▶ _Problem to solve_:
Reproduce exactly the lines below, from the first through the one containing "Task: Open 快三开奖管理 in the sidebar", and nothing more.

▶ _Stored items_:
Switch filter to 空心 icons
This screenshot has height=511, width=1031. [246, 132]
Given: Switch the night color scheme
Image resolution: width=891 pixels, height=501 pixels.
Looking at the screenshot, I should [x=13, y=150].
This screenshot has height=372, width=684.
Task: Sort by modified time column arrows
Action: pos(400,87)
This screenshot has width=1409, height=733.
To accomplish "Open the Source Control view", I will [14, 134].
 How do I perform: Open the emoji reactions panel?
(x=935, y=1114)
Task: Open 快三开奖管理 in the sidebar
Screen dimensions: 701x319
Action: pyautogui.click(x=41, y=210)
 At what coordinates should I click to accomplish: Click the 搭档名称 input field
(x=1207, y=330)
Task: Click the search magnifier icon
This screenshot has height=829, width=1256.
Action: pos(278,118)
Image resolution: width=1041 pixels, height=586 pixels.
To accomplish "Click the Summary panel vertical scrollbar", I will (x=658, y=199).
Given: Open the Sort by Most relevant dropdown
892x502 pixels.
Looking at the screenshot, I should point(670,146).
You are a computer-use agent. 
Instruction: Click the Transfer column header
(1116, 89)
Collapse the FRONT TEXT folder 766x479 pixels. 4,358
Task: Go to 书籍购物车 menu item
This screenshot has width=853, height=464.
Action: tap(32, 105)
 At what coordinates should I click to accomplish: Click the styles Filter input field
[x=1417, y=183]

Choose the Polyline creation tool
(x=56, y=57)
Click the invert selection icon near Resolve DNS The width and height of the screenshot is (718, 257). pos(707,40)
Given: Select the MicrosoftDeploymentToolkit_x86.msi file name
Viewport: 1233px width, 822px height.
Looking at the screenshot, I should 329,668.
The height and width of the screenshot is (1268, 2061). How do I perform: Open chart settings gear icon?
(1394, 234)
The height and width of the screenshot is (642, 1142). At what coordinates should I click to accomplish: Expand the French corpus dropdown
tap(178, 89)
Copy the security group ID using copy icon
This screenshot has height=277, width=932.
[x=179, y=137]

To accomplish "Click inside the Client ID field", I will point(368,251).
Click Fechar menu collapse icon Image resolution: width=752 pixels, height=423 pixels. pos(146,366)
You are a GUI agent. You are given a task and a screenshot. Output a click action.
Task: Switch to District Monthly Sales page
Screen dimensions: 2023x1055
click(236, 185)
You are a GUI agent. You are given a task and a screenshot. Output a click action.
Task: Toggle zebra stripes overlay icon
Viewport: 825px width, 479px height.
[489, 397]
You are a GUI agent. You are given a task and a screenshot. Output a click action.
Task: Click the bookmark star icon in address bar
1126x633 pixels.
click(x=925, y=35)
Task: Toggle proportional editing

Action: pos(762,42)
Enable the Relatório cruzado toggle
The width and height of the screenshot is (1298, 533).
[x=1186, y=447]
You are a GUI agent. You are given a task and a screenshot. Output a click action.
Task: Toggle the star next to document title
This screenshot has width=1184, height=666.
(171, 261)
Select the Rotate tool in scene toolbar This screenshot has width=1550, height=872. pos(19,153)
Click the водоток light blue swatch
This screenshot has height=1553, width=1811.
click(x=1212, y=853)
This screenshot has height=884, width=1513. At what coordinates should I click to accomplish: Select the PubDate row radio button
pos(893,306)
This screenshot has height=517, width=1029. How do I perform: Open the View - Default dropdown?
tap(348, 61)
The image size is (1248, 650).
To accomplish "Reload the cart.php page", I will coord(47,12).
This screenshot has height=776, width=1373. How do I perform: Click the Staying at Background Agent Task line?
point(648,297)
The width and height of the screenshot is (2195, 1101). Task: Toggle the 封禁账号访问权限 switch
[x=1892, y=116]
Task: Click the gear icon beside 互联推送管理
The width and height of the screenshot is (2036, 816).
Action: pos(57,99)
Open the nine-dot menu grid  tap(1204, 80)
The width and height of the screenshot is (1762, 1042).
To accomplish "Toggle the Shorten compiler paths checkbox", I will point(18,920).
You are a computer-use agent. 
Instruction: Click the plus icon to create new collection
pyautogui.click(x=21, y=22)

▶ _Answer space_:
Switch filter to 空心 icons
This screenshot has height=511, width=1031. [246, 132]
Given: Switch the night color scheme
Image resolution: width=891 pixels, height=501 pixels.
Looking at the screenshot, I should [x=13, y=150].
This screenshot has height=372, width=684.
Task: Sort by modified time column arrows
Action: pos(400,87)
This screenshot has width=1409, height=733.
To accomplish "Open the Source Control view", I will [14, 134].
 How do I perform: Open the emoji reactions panel?
(x=935, y=1114)
Task: Open 快三开奖管理 in the sidebar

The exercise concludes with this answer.